A typical panic cycle involves physical symptoms, thoughts, and behaviors. Each of these components relates to and impacts each other.
For example, you may experience the sensation of racing and or pounding heart and then have thought that you have a heart attack. The thought may create more anxiety and then generate more physical symptoms such as tension that releases adrenalin. When adrenalin is released, which signals more fight or flight responses, you may feel more cardiac symptoms such as increased heart rate or pounding heartbeat.
Naturally, being fearful of these symptoms will alert your something dangerous is about to happen thoughts. The cycle continues with accompanying views. Indeed, these thoughts will likely be negative thoughts of impending doom, and the process continues.
Negative thoughts lead to fear, and fear invokes a stress response with more physical symptoms and then reactive behaviors. This process is the panic cycle.
Your behavior may include doing everything you can to escape the uncomfortable feeling. You may also decide you need to avoid different activities if you have another panic attack. Avoidance will not help you. The critical thing to do is to carry on as though everything was normal.

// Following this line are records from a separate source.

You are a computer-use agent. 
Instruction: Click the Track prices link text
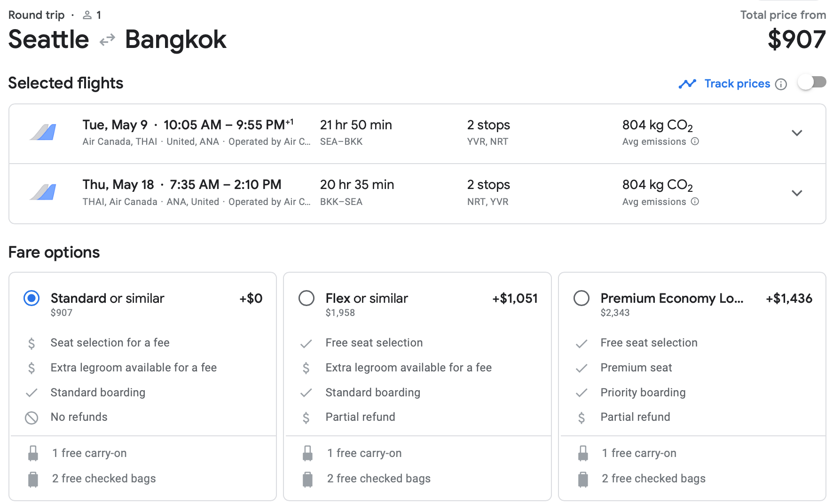click(737, 84)
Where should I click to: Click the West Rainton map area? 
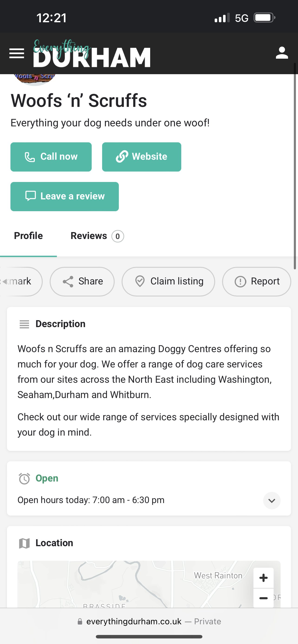pyautogui.click(x=218, y=576)
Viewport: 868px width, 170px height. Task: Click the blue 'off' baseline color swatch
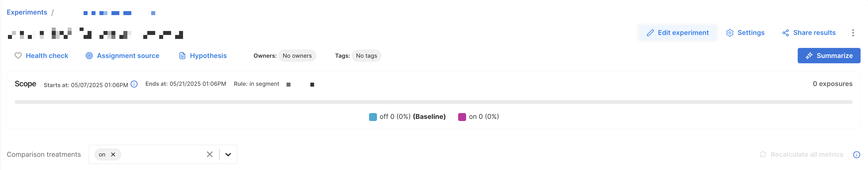(x=373, y=117)
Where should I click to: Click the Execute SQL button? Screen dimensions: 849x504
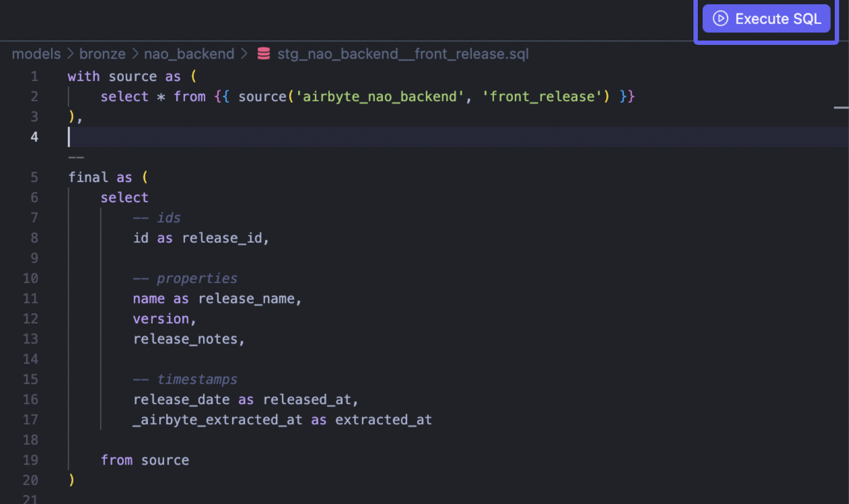766,19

You are not in danger, so you need to carry on as you would otherwise.
Be sure to have a thorough medical examination to ensure that a medical condition does not cause the symptoms you have experienced.
Three Tips to Calm Down When Having a Panic Attack
Tip # 1. Do the Self Talk
Remember that you are having a panic attack and that your symptoms are not the result of a physiological problem. Your symptoms are harmless. Keep remanding yourself that you are ok.

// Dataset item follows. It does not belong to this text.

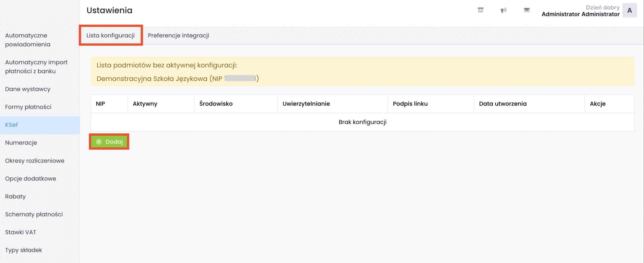Select KSeF sidebar item
The height and width of the screenshot is (263, 644).
pyautogui.click(x=12, y=125)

Tip #2. Interrupt the panic cycle by doing diaphragmatic breathing.
Diaphragmatic breathing is a technique that allows you to regulate the exchange of oxygen. It will help you not to hyperventilate or chest breathe. You will breathe, bringing air down into your belly by taking in just the right amount of air. Place one hand on your chest and the other on your stomach.
When you inhale, fill your abdomen with air and notice your hand lift. When you exhale, contract your abdomen. When inhaling, count at first saying one and exhaling saying “relax.” You will repeat this until you count to 10 and then begin again. Continue until you feel some relief. Remember to take only enough air.
Remember if this is new to you, it is ok and normal to be distracted. If you do start thinking of other things, start again with patience and kindness towards yourself. Do your best to focus on the breathing, the numbers, and the word relax. It may be hard at first, but you will get better at it if you keep practicing.
Tip #3 Do your best to continue with your activities as planned.
Remember that anxiety about having another panic attack is normal. But you have the tools to manage the anxious thoughts by doing what you normally do. The anxiety over having more panic attacks can often create avoidance of behaviors you would typically do. You want to resist the temptation to avoid your normal activities.
Panic attacks are sudden fearful events that can be highly challenging. When confronted with a panic attack it is very common to head to an emergency room. A thorough physical exam, including tests, will be necessary to determine the cause of your symptoms. If there is no physiological reason for your symptoms, you likely will be told that the experience was a panic attack. You will need four of the following symptoms to qualify as a panic attack.
Symptoms of a Panic Attack
According to the diagnostical and statistical manual 5th edition (DSM-5), four of the following symptoms need to be present to qualify as a panic attack.
- Pounding heart, accelerated heart rate, palpitations
- Trembling or shaking
- A sensation of shortness of breath
- Feelings of choking
- Chest pain or discomfort
- Nausea and or other abdominal distress
- Feeling dizzy, unsteady, lightheaded, or faint
- Chills or heat sensations
- Feeling a tingling sensation and or numbness
- Feelings of unreality (derealization) or being detached from oneself (depersonalization)
- Fear of losing control or going crazy
- Fear of dying
This article discusses the panic cycle that relates the typical pattern that panic attacks create. We discussed three tips to calm down during a panic attack.